The Individuals with Disabilities Education Act requires that an eligible student’s Individualized Education Program (“IEP”) be developed by an IEP team, which includes the student’s parents and a multidisciplinary team of school professionals. Under the law, regular education teachers are key members of a student’s IEP team. 20 U.S.C. § 1414(d)(1)(B). But how should a regular education teacher prepare for an IEP meeting?
To be clear, your good work with the student in your classroom is the best preparation for your role in an IEP meeting. The following checklist includes additional suggestions to help you prepare for an IEP team meeting:
☑ Call or meet with the case manager to learn the meeting’s purpose. An IEP team meeting may be convened for an annual review, a reevaluation, or for some other purpose identified by either the family or the school team. Knowing the purpose of the meeting will help you prepare for the substance of the meeting and will give you insight into how much time to block off for the meeting.
☑ Promptly complete any surveys or interviews from other service providers. These surveys and interviews are often critical components of the evaluation that will inform an eligibility determination or a new or updated IEP. The sooner you provide your responses to your colleagues conducting the evaluation, the sooner they can synthesize the information for the team’s consideration.
☑ Re-read the student’s IEP and Behavior Intervention Plan.

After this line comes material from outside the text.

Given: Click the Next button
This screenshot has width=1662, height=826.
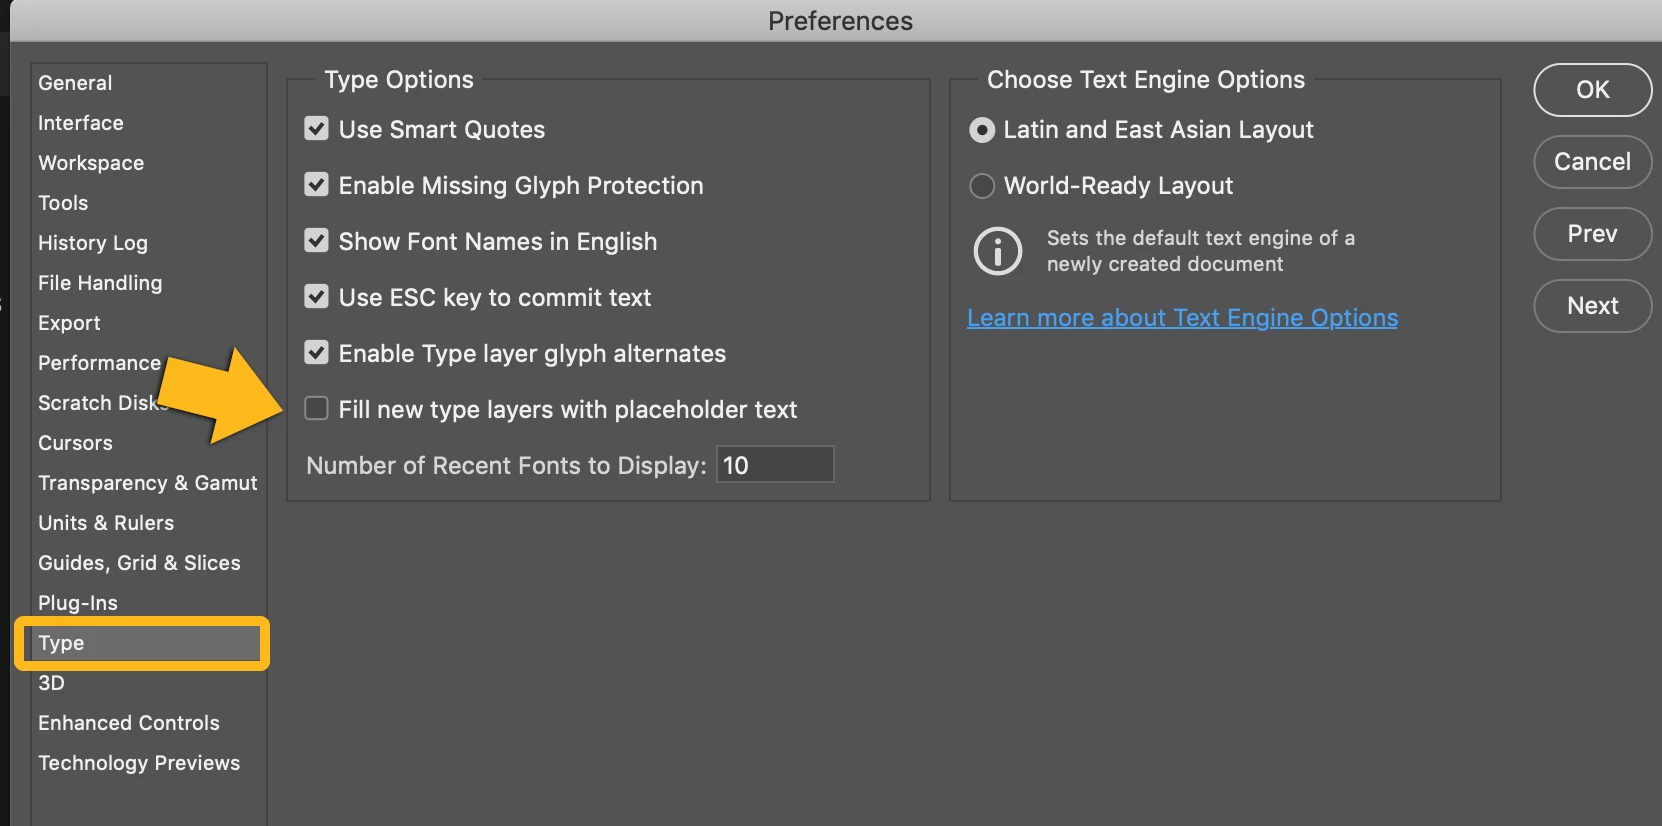Looking at the screenshot, I should (x=1592, y=306).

When reviewing these documents, note the structure and organization of the IEP. That outline will act as a rough agenda for the meeting. Additionally, spend time thinking about the student’s current accommodations. How often does the student use accommodations or interventions? In your opinion, are they proving effective? What accommodations would better assist the student in accessing general education curriculum?
☑ Read any available draft documents prepared prior to the meeting. Draft IEPs and evaluation reports are often available before the meeting. Reviewing these in advance helps facilitate an efficient discussion during the IEP meeting.
☑ Consider present levels of performance from a classroom teacher’s perspective. Remember, the focus of this meeting is the individual student — how is this student performing right now?
- How much progress is the student making in the curriculum (or modified curriculum)?
- How does the student demonstrate what he or she knows in the classroom?
- Is the student exhibiting socially appropriate behaviors in the classroom, both during structured and unstructured times?
- Does the student attend to and complete assignments appropriately?
☑ Refer any meeting-related questions from the family to the case manager. If families raise questions with you about the upcoming meeting, let the family know you will pass the questions along to the case manager. The case manager is intimately familiar with process and requirements for IEP meetings and will be best positioned to answer the family’s questions.